New law will include high fines
The province is in the process of passing bill 71, which would require anyone who wants to grip the handlebars to not only be 16 and have taken a theoretical training course, but also to have at least a learner's permit to drive a car.
Fines for youths who break the rules will more than quadruple, from $100 to $450-$900.
Transport Minister François Bonnardel said the clampdown on off-road vehicles should have happened long ago.
"The road safety record is disastrous for off-road vehicles, all-terrain vehicles and snowmobiles," he said, after tabling the bill last month. Nearly 600 people in Quebec have died in accidents involving them in the past 10 years, he said.
Last January, people across the province began paying more attention to snowmobile safety after six people died in an accident near Lac-Saint-Jean. The French tourists had driven over thin ice, plunging into a frigid channel of water. Their local guide also perished.
Randy Jones, warden of the MRC du Golfe-du-Saint-Laurent, understands people's safety concerns, but says on the Lower North Shore, both children and adults spend so much time on the machines, they quickly master the use of them.
"The children have been raised with snowmobiles. It becomes basically a part of their body," he said.
Both Jones and Shattler say provincial legislation should include an exemption for their area.
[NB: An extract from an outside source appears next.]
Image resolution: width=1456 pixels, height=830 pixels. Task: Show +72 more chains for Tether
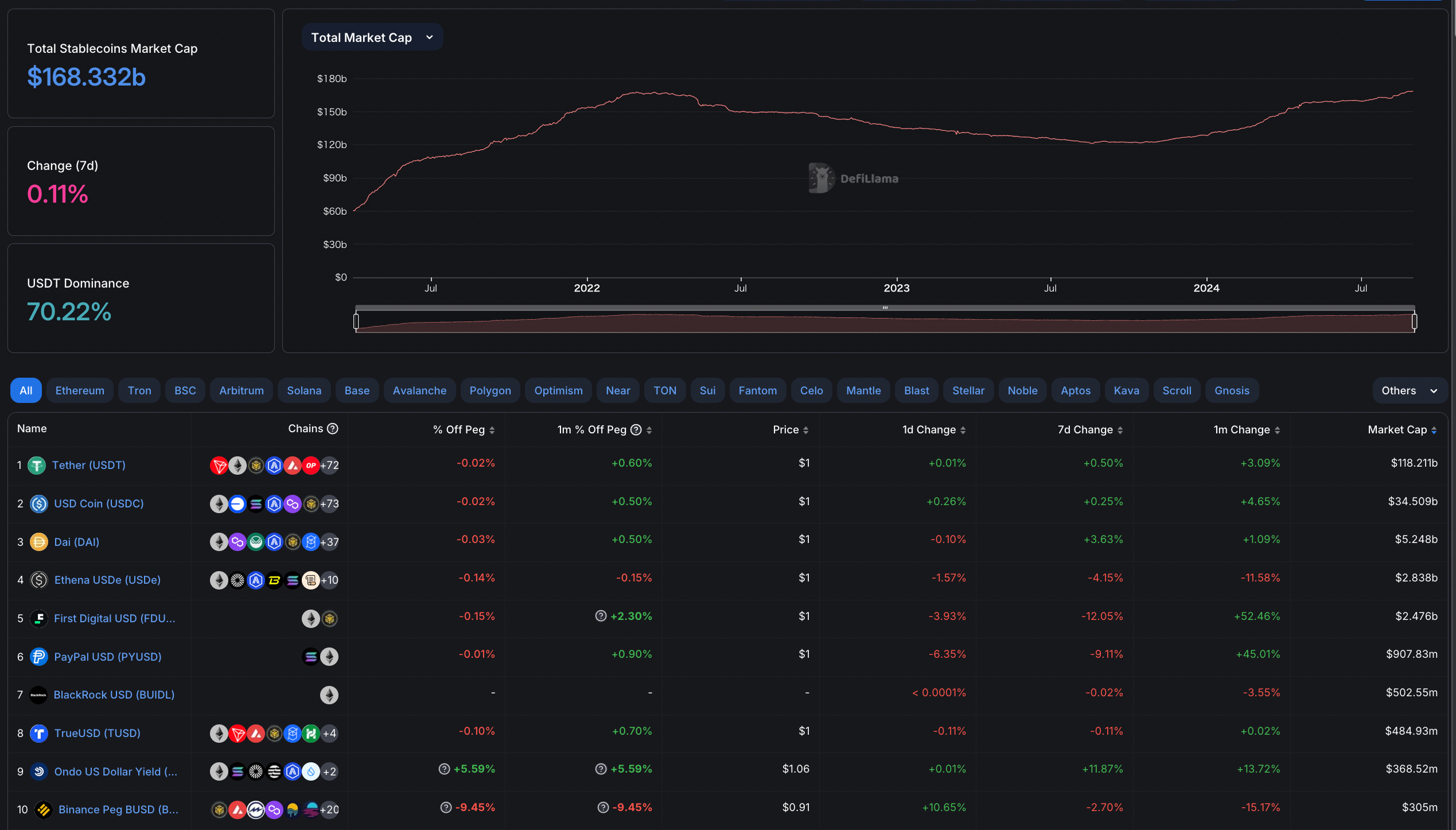[330, 466]
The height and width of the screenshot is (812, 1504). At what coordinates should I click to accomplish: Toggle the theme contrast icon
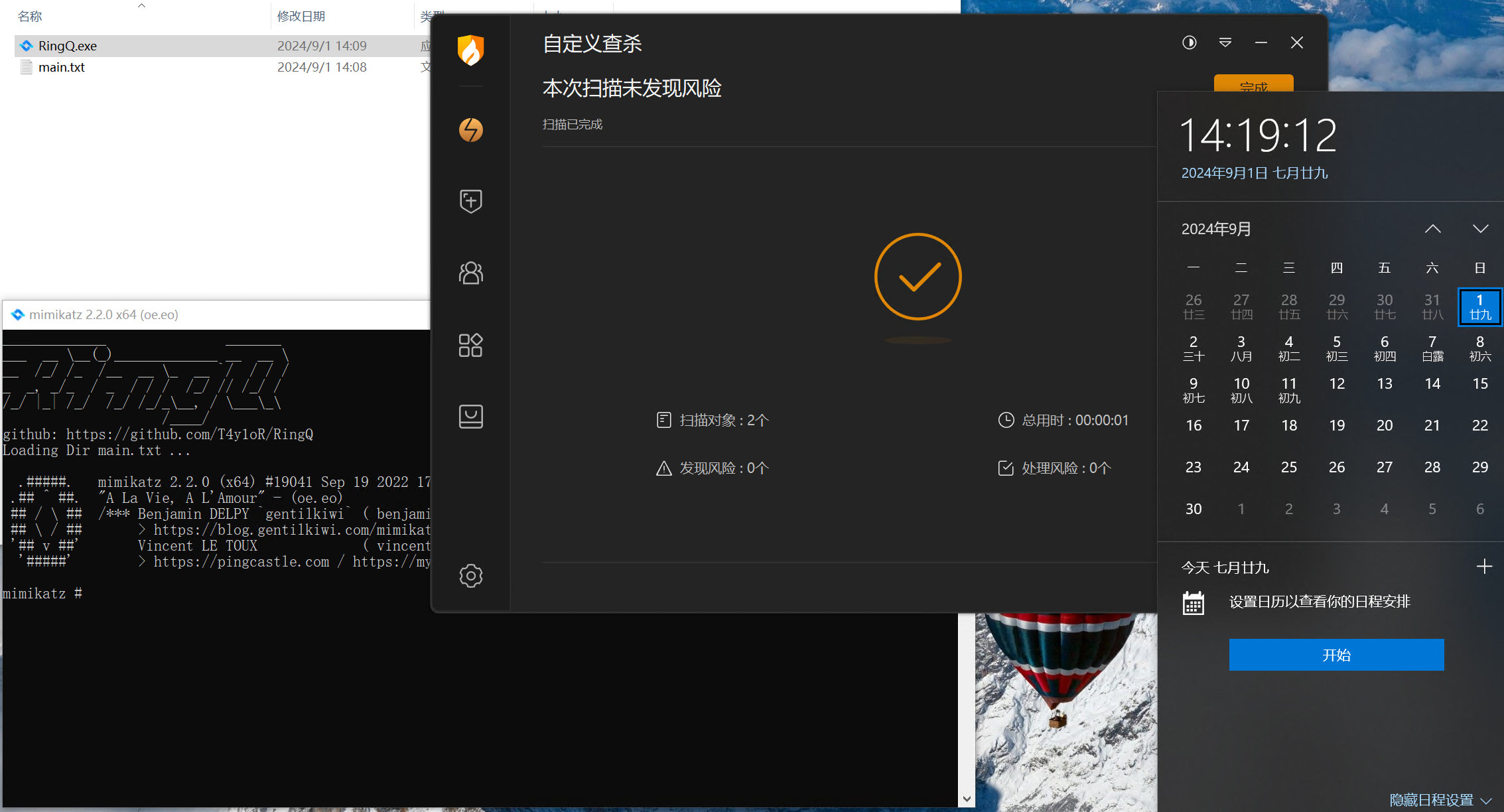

The proposed law already includes some.
Bill 71 rules would not apply to youths working on farmland, and the bill also states that it can be overridden by an agreement with any of Quebec's Indigenous peoples, specifically those in the north.
Jones says the Lower North Shore will likely want the same deal the province would make with Northern Indigenous communities.
"Those communities are in the same boat as we are," he said. "If they can make exceptions to the rule for Indigenous communities then they must be able to do for the communities of the Lower North Shore."
While minors under 16 are already not legally allowed to drive the vehicles, the law is rarely enforced on the Lower North Shore.
The communities that do not have winter roads also do not have any roads connecting them to the rest of the province, and the Quebec provincial police do not have anyone permanently posted there.
The area also has no snowmobile clubs, which have the power to patrol snowmobile trails elsewhere in Quebec.
The transport minister's press secretary, Florence Plourde, said in an email this week that the minister is aware of the area's reality, and the government could consider it as the bill proceeds to the next step in the legislative process. Amendments are possible, she said.